Selected text:
_ _ _ _ _ _ _

Naperville City Council members likely will face a difficult decision Tuesday night.

Do they throw out a 13-year-old land use plan to accommodate a mixed-use development that promises to bring 1,000 jobs to the city or stick to the plan and hope an appropriate use comes calling for a 9-acre site that has been vacant for at least 20 years?

Council members are split on a proposal by Indiana-based Superhost Enterprises to build Freedom Plaza Development, a 165-room full-service Embassy Suites hotel with a 20,000-square-foot conference facility, a free-standing Pita Inn restaurant and the River Walk Manor Alzheimer’s/memory care and assisted-living facility.

A study conducted by Applied Economics, a consulting firm based in Phoenix, predicts Freedom Plaza would generate direct tax revenues of about $678,000 a year for Naperville and $2 million for DuPage County and the state.

City Manager Doug Krieger said the process for approving the project could be lengthy but likely would die if the council rejects changing the land use for the site.

Many say the project, especially the Alzheimer’s facility, appears to be a good one but the location, on Abriter Court just north of Diehl Road, in the Illinois Research & Development Corridor, is all wrong.

“The Alzheimer’s facility probably would be a benefit to the community, but not in that location,” council member Joe McElroy said. “It’s not good planning to agree to one inappropriate land use — in this case the Alzheimer’s facility — as a condition of getting something positive, like the hotel and conference center.”

Councilman Bob Fieseler agreed, saying he believes there could be space for all three components of the project, but not along the corridor.

“The Alzheimer facility they’re using as a linchpin for the financial viability of this project is not a research facility,” Fieseler said. “There is a desire to have facilities to care for people at that stage of their life, but is that appropriate in the research and development corridor?”

Samir Lakhany, vice president of Superhost Enterprise, said his organization has studied the site for more than three years before deciding it was right for their proposal, including the health facility. Access and visibility from I-88 were key factors, he said. And without the CRL Alzheimer care facility, the project is dead.

_ _ _ _ _ _ _

Recorded data:
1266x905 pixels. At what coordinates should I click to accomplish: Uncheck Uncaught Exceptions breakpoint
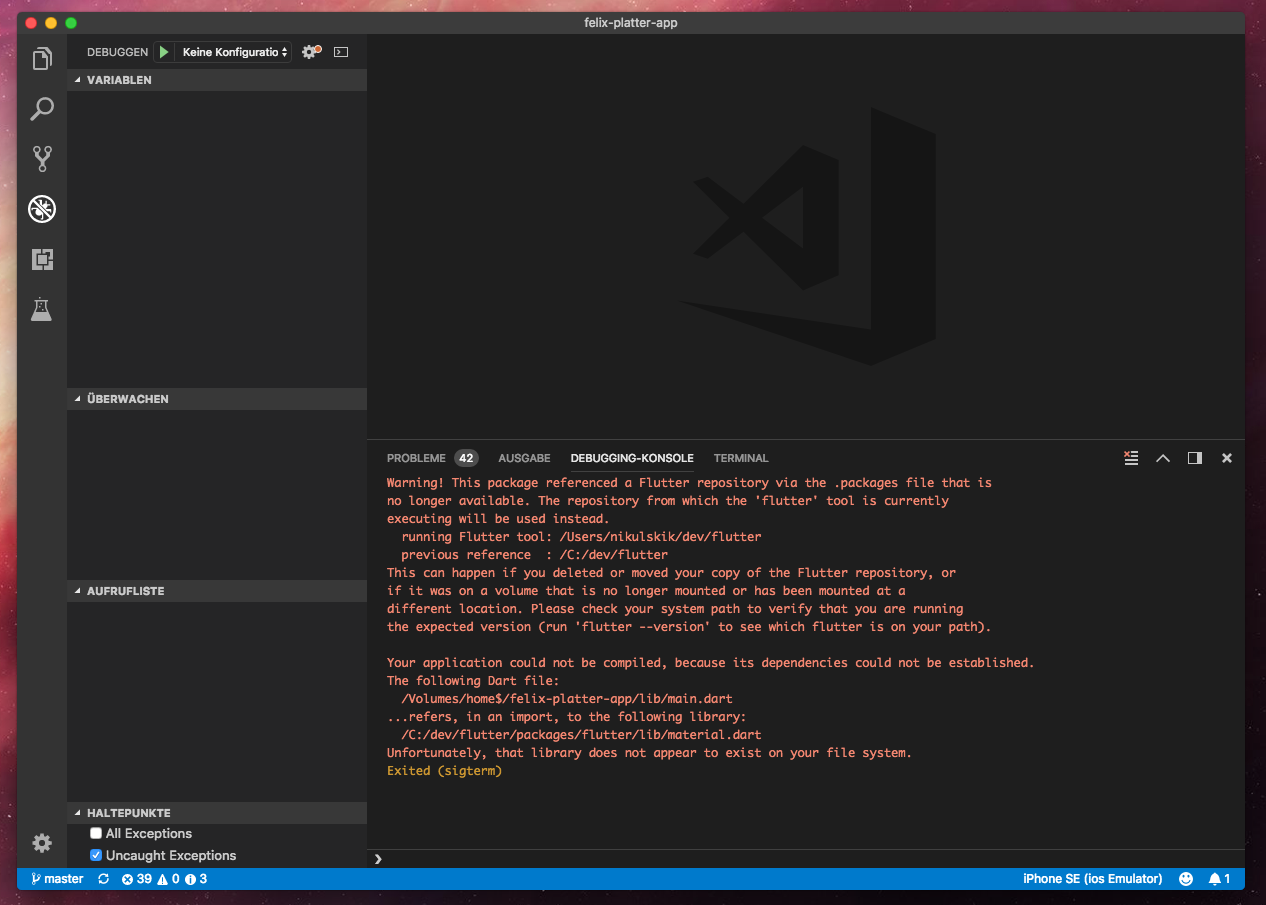pos(96,855)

_ _ _ _ _ _ _

Activities:
A. In the Freedom Plaza article above, quote the passage that begins with the words containing "City Manager Doug" and ends with "along the corridor.".
B. Answer these questions from the Freedom Plaza article above:
(i) How many rooms would the proposed Embassy Suites hotel have?
(ii) In what city is the consulting firm Applied Economics based?
(iii) For how long did Superhost Enterprises study the site before deciding it was right for the proposal?
C. Name every person in the Freedom Plaza article above, along with the title or position the article gives each one.

Answers by item:
A.
City Manager Doug Krieger said the process for approving the project could be lengthy but likely would die if the council rejects changing the land use for the site.

Many say the project, especially the Alzheimer’s facility, appears to be a good one but the location, on Abriter Court just north of Diehl Road, in the Illinois Research & Development Corridor, is all wrong.

“The Alzheimer’s facility probably would be a benefit to the community, but not in that location,” council member Joe McElroy said. “It’s not good planning to agree to one inappropriate land use — in this case the Alzheimer’s facility — as a condition of getting something positive, like the hotel and conference center.”

Councilman Bob Fieseler agreed, saying he believes there could be space for all three components of the project, but not along the corridor.

B.
(i) 165 rooms
(ii) Phoenix
(iii) More than three years

C.
- Doug Krieger: City Manager
- Joe McElroy: council member
- Bob Fieseler: Councilman
- Samir Lakhany: vice president of Superhost Enterprise